The auditorium is packed with hundreds, possibly a thousand or so people, there is a buzzing energy, curiosity rife. People waiting to hear your story, they settle and listen, intrigued and engaged as you begin.
Four lines in and this epic tale is cut short. The microphone is switched off and the lights go out. You look around for some source of light, trying to get your bearings, looking for a way out. The exit signs are clear, breathe and flow with the light. Your eyes adjust and the path becomes clear…
Out in the foyer, the carpark, in the cafes and all around are friends who are waiting for you. Some had never been in the auditorium, others had and didn’t like it, but none thought that your story was any the less because it wasn’t told inside.
Yesterday my LinkedIn account was ‘restricted’, which basically means they block my profile, no one can see my posts or comments on their posts, no messaging and I can’t access the account. Of course, any of my work that was published by a customer organisation has been protected from this cancellation. But I died. I am no longer live in that world. My legacy has been sanitised and archived for the purposes of corporate game playing only.
I laughed when I realised.
I can’t say there was no hurt at all.
The ambition, the drive, still the attachment breathes.
The remnants of an identity built on so much.
So much sacrifice.
Loss, an inevitable.
As you release and make the transition
only you will know
when it is time to grasp again
or learn to ride the flow.
The corporate aspect of my identity had to ‘die’. And they helped light the path.
My guess as to what happened (please feel free to educate me here people!) – An algorithm would have detected the links, another one would have scanned the linked site for ‘prohibited content’, found some, sent a message back to let ‘everyone’ (i.e. the other programs) know, an email is automatically generated as the scan continues, more banned substances found, account blocked. There was no time for me to respond, apologise, delete links, posts etc.

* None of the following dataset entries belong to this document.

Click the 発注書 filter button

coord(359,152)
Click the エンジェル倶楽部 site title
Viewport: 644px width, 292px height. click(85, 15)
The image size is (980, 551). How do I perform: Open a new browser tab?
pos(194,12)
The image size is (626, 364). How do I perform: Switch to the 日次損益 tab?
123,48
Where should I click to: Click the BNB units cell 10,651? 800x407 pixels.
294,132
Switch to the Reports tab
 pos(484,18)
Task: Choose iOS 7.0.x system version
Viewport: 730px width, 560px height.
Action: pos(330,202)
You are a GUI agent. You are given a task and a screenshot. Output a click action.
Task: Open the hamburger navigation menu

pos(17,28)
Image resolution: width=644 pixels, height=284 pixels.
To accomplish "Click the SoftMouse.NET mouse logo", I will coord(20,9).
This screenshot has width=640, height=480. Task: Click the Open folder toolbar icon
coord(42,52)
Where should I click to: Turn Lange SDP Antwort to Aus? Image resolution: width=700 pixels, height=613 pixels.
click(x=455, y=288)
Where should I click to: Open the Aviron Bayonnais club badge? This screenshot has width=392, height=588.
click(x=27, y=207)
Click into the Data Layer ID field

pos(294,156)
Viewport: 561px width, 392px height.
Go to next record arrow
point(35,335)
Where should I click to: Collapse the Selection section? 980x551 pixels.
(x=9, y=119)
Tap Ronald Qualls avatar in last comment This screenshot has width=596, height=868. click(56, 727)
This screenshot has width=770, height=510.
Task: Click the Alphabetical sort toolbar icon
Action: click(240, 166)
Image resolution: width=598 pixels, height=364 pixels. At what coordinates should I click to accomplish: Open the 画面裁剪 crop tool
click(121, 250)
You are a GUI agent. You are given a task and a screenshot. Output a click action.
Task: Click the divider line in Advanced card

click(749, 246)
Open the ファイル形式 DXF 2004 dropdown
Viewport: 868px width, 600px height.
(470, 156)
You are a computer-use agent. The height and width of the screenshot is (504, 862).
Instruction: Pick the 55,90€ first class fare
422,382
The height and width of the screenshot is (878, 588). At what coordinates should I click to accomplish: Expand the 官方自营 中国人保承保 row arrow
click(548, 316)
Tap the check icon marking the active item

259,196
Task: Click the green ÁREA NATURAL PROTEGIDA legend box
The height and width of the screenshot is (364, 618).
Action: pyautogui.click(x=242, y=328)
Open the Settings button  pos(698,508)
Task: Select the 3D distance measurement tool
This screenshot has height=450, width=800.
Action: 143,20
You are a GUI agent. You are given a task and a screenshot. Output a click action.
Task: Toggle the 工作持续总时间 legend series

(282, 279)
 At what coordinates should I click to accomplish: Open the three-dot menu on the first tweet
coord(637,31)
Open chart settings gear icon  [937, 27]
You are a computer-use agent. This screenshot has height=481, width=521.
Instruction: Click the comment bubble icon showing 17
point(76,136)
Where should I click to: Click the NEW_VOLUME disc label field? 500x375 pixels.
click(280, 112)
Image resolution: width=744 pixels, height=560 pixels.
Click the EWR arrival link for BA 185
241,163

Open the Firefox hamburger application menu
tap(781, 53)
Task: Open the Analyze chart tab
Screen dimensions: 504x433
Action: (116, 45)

First email came it at 11.54pm, second at 11.56pm on a Wednesday night, and by 9.15am the next morning I had noticed that I had been locked out of the account (which I now realise was never ‘mine’, I was just allowed to use it so long as I played by the rules).
So I am now free from the whole corporate networking game…what a relief. So much energy released. And my ‘death’ has occurred only for those who’s whole network exists within that game.
I had thought ahead a little and had a 2 week plan for content , they gave me 1. Which really, if you’ve only got 1 week to say goodbye to a whole chunk of your social network…..I’m pretty happy with how I went out!
But to you all still here with me, in the carpark or the cafe as it may be, this is where the real story begins.
The story of a young girl with a willow tree spirit guide who grows and transforms, and who steps into her authentic identity, surrounded by so many for whom she has so much gratitude.
The universe had whispered to me, not so long ago, that spirit guides can be living ‘you know’… and now I see.
And here also begins the integration with emergent identity, Simone B’Free .
She who could not be any less corporate, in fact she thinks it is a load of codswallop (someone said that about a comment of mine recently – lol love it). But she also knows there are good people dabbling in the corporate world, people who embrace their shadow and explore the world in full. People who are doing good from within. People who have just begun exploring what else could be…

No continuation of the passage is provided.